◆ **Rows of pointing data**
^^^^^^^^^^^^^^^^

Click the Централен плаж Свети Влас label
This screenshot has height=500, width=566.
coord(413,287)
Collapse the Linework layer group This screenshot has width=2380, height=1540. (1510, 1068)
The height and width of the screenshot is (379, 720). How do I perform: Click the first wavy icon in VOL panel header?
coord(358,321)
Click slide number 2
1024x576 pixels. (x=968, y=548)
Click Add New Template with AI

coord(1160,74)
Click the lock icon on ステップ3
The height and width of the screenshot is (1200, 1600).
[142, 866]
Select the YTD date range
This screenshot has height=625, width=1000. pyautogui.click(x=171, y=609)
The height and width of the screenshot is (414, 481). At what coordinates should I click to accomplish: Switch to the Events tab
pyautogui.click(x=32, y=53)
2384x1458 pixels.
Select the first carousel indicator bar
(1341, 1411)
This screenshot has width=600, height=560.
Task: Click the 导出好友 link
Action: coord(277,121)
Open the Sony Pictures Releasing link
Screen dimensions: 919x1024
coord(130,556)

^^^^^^^^^^^^^^^^

Please retype the records, beginning at the line that contains "The height and width of the screenshot is (379, 720)." and stopping after the line that contains "This screenshot has height=625, width=1000.".

The height and width of the screenshot is (379, 720). How do I perform: Click the first wavy icon in VOL panel header?
coord(358,321)
Click slide number 2
1024x576 pixels. (x=968, y=548)
Click Add New Template with AI

coord(1160,74)
Click the lock icon on ステップ3
The height and width of the screenshot is (1200, 1600).
[142, 866]
Select the YTD date range
This screenshot has height=625, width=1000. pyautogui.click(x=171, y=609)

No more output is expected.